600,000-Year-Old Artifacts Reveal The Identity of Some of Britain's Oldest Toolmakers

Some of the earliest tools in Britain were discovered at a little-known archaeological site west of Canterbury.

The majority of the relics were discovered in the 1920s near the Kent market town of Fordwich, but they weren't correctly dated until recently.

The more than 330 hand axes and 251 flakes, scrapers, and cores in the collection were most likely made between 560,000 and 620,000 years ago, according to contemporary radiometric tests.

The tools are frequently attributed to a species of early humans called Homo heidelbergensis because of the way they were produced.

With evidence of their presence dating back around 500,000 years, these people may have been among the first humans to permanently inhabit Britain; however, evidence of a previous occupation by an unidentified human species suggests that there may have been brief forays into the region as far back as just under 1 million years ago.

For context, Neanderthals appeared on the scene some 400,000 years ago, and our species didn't appear on the island until roughly 40,000 years ago.

Although no human remains were discovered in Fordwich, members of H. heidelbergensis are known to have been skilled hunters. The sheer volume and variety of artifacts recovered there indicate that these early humans were very much at home in the area.

The hand axes and scrapers discovered at Fordwic are thought to have been employed by H. heidelbergensis to prepare animal skins for use as clothing or a shelter.

"The range of stone tools, not only from the original finds, but also from our new smaller excavations suggest that hominins living in what was to become Britain, were thriving and not just surviving," according to Palaeolithic archaeologist Tomos Proffitt of the Max Planck Institute.

Although the site is not the earliest sign of human activity in Britain, it is one of the few that offers a look into daily life at the period.

Travel between France and Spain was comparably easier back when H. heidelbergensis lived since Britain was still connected to the rest of Europe. Despite this, the area frequently experienced chilly, stern weather.

More than 840,000 years old human footprints and simple tools were also discovered in Norfolk, indicating at least brief visits to Europe's chilly northwest. However, it's likely that permanent habitations didn't begin in Britain until much later, when the climate was more livable.
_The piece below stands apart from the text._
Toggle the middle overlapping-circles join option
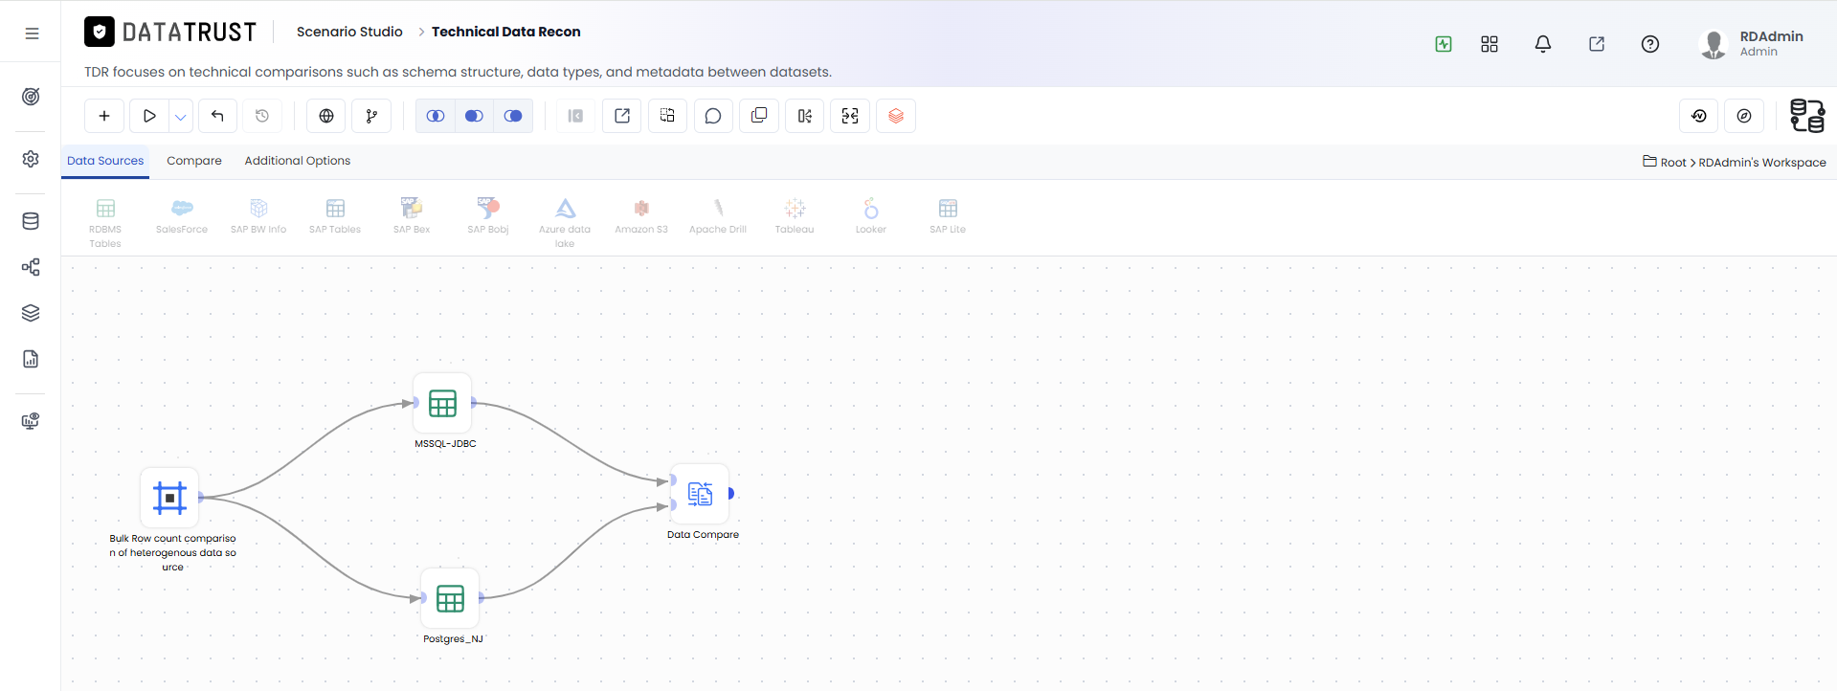1837x691 pixels. coord(474,116)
There is still controversy about whether these prehistoric prints were created by Homo heidelbergensis or another early species known as Homo antecessor that was present in Spain at the time.

In any case, Fordwich's ruins serve as a type of link between the earliest visitors to Britain and the first permanent residents, yet for 90 years, their significance in the early history of humanity was all but overlooked.

The location of Fordwich in Britain. (Key et al., Royal Society Open Science, 2022)

The present investigation, the site's first significant archaeological project, has uncovered some of Britain's earliest artifact-bearing strata.

The earliest H. heidelbergensis stone tool site in Britain and one of the oldest in northwest Europe, according to the authors, is at Fordwich. In British archaeology, it also contains the first instance of 'scrapers'.

"The diversity of tools is fantastic. In the 1920s, the site produced some of [the] earliest handaxes ever discovered in Britain," claims the excavation director Alastair Key from the University of Cambridge.

"Now, for the first time, we have found rare evidence of scraping and piercing implements at this very early age". 

Fordwich may now resume its proper position as a significant archaeological site in northwest Europe, Key and his colleagues hope.

The study was published in Royal Society Open Science.